Los Angeles County’s City of Glendale announced on Sunday that it has terminated its U.S. Immigration and Customs Enforcement (ICE) agreement to house federal immigration detainees.
“The City of Glendale has made the decision to formally terminate its agreement with U.S. Homeland Security and U.S. Immigration and Customs Enforcement (ICE) to house federal immigration detainees at the Glendale Police Department facility,” the Sunday press release reads, noting that the local decision was “not made lightly.”
While it defended its facility for maintaining the highest standards, the City of Glendale concluded that it feels a contract with ICE comes down to one thing: bad optics.
The press release reads in part:
Nevertheless, despite the transparency and safeguards the City has upheld, the City recognizes that public perception of the ICE contract — no matter how limited or carefully managed, no matter the good — has become divisive. And while opinions on this issue may vary — the decision to terminate this contract is not politically driven. It is rooted in what this City stands for — public safety, local accountability, and trust.

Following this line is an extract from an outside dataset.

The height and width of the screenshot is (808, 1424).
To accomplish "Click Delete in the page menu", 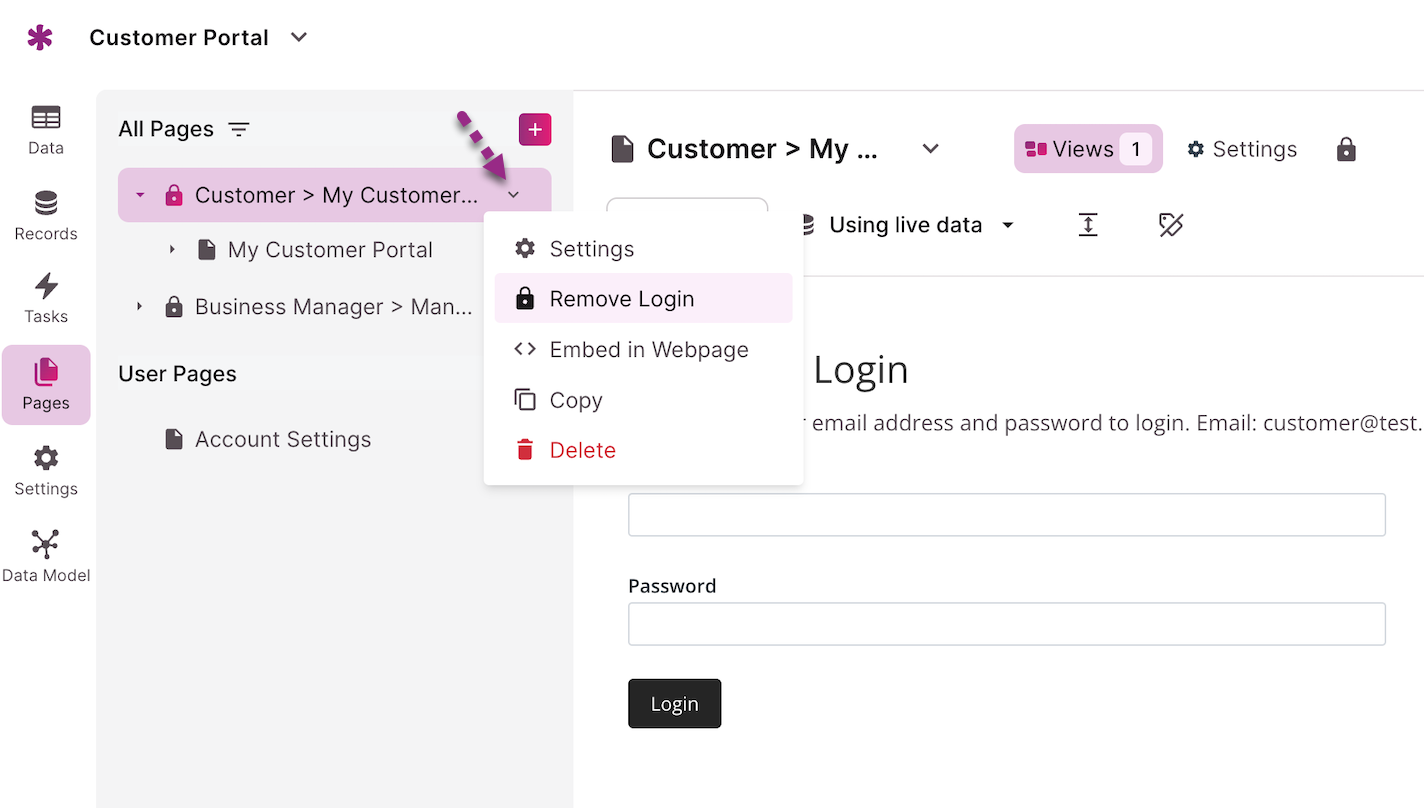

The city also emphasized that it the Glendale Police Department “does not enforce immigration law” and that it “has not engaged in immigration enforcement, nor will it do so moving forward.”
This decision follows the weekend of Mexican flag riots across Los Angeles as protesters fight against ICE officers arresting criminal illegal immigrants in their city. Both California Gov. Gavin Newsom and L.A. Mayor Karen Bass blamed President Donald Trump for the riots, ignoring the reality of who ICE is actually taking off the streets.
RELATED — MOMENTS AGO: AG Bondi Announces Kilmar Abrego Garcia Returned to US for Human Smuggling Charges…
Arrested illegal aliens — as a result of the operations in LA — include those with criminal histories including but not limited to sexual battery, second degree murder, willful cruelty to children, assault with a deadly weapon with great bodily injury, robbery, grand theft larceny and possession of a prohibited weapon, domestic violence, distribution of heroin and cocaine, and much more.